УСЛОВИЯ ЗАДАНИЯ: Замените во всех записях «screenshot» на «image», остальное оставьте без изменений. Изображения в ответ не включайте.

[Данные для поиска слов и элементов]
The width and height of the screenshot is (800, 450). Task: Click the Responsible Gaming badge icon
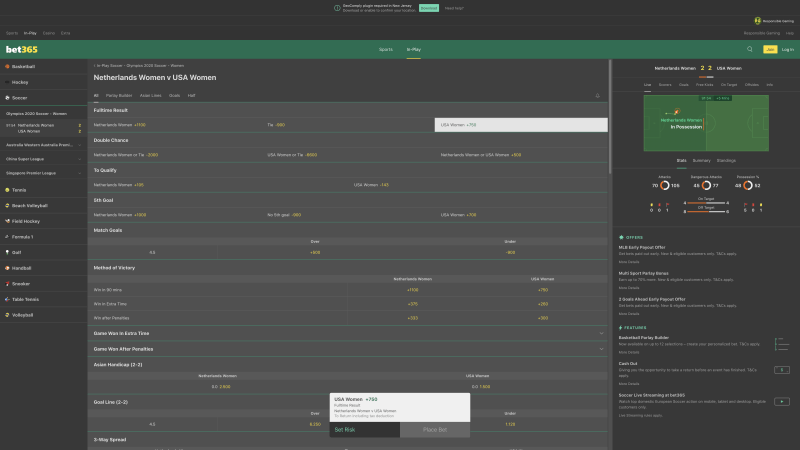click(x=758, y=20)
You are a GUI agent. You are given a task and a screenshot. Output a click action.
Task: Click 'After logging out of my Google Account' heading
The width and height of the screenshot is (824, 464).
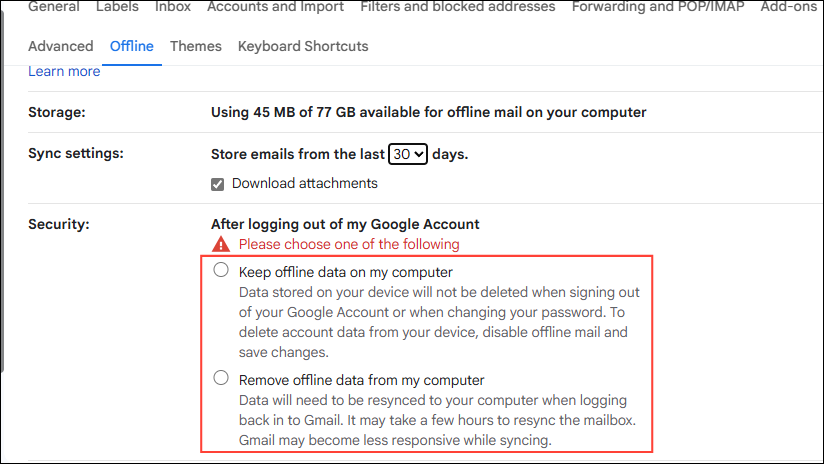[x=345, y=224]
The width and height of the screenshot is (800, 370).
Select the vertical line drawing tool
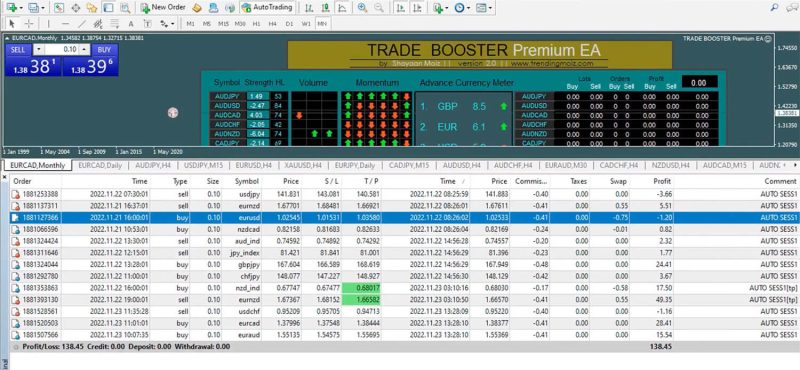coord(48,23)
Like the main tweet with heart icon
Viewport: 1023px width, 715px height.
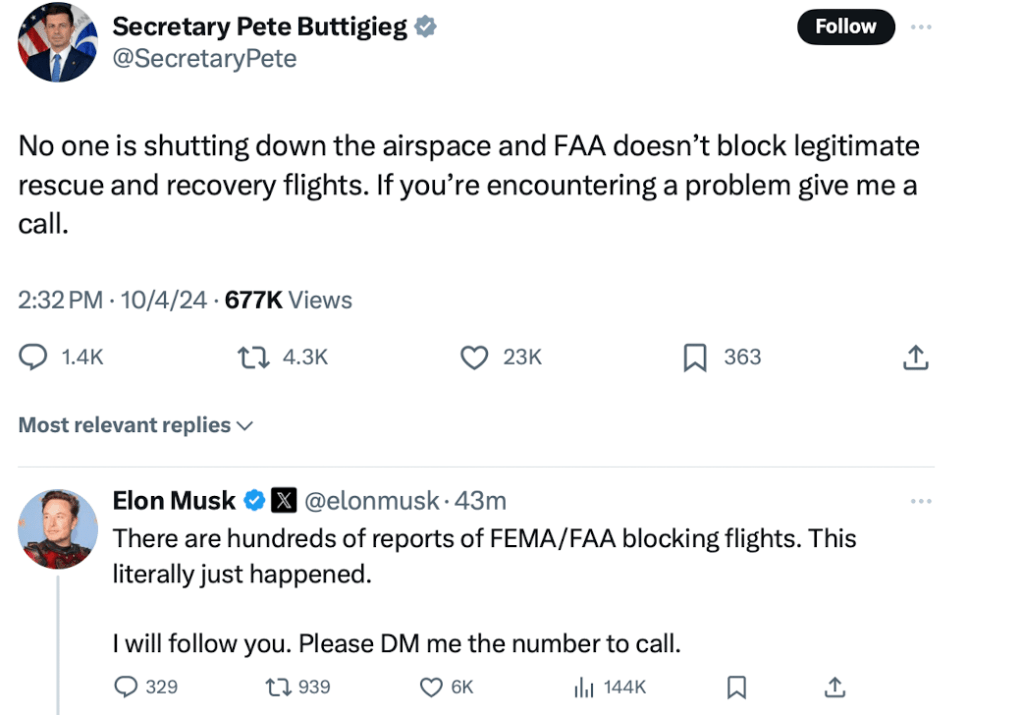pyautogui.click(x=473, y=357)
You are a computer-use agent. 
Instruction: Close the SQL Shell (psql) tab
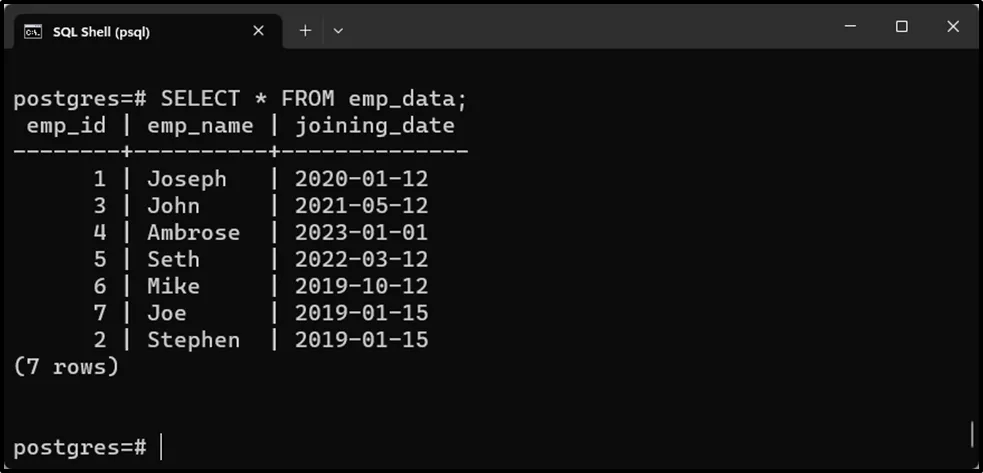pos(258,31)
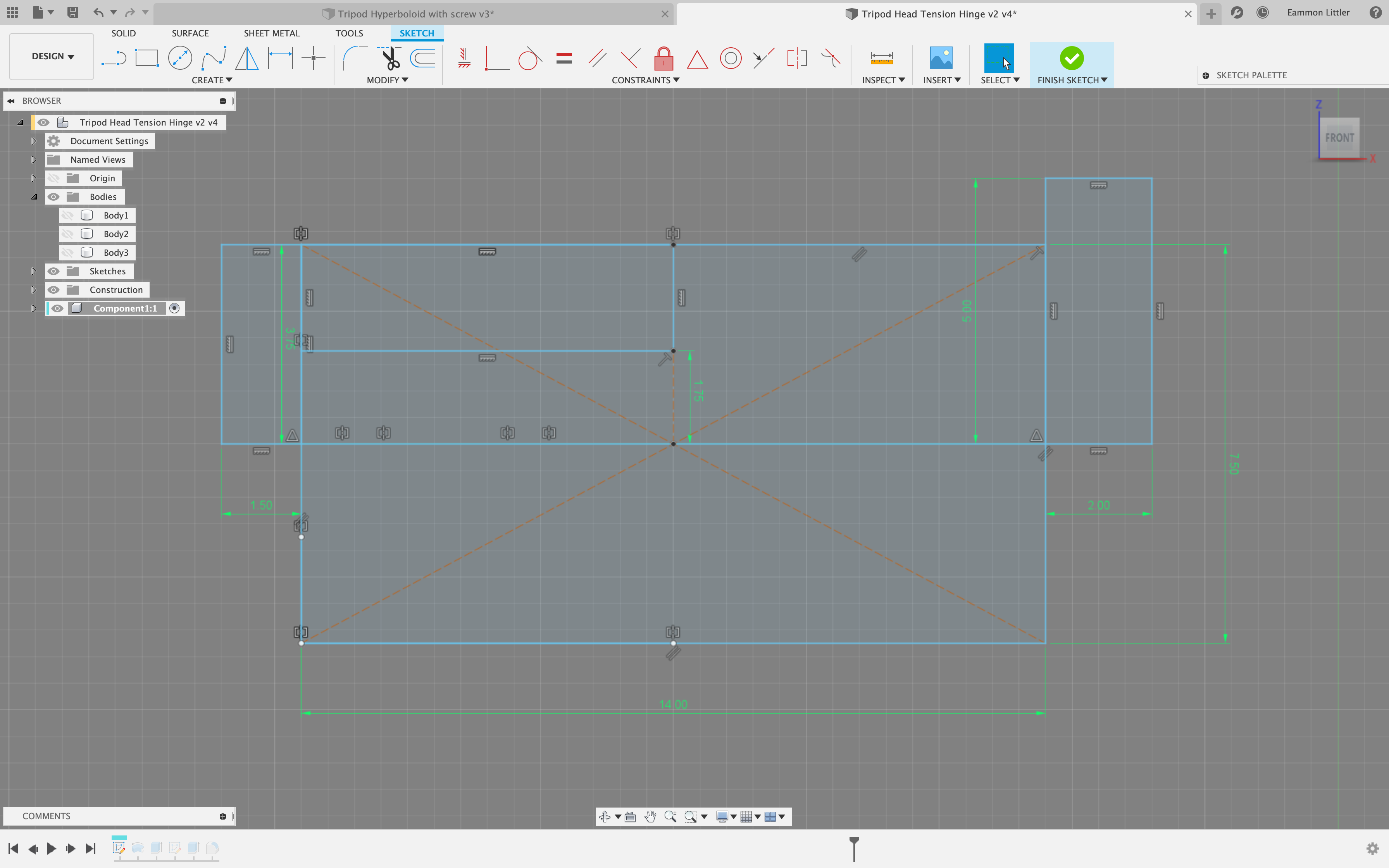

ОТВЕТ НА ЗАДАНИЕ:
The width and height of the image is (800, 450). Task: Click the Responsible Gaming badge icon
click(x=758, y=20)
You are a GUI agent. You are given a task and a image. Output a click action.
Task: Click 'After logging out of my Google Account' heading
The width and height of the image is (824, 464).
[x=345, y=224]
The width and height of the image is (800, 370).
Select the vertical line drawing tool
coord(48,23)
Like the main tweet with heart icon
Viewport: 1023px width, 715px height.
pyautogui.click(x=473, y=357)
You are a computer-use agent. 
Instruction: Close the SQL Shell (psql) tab
pos(258,31)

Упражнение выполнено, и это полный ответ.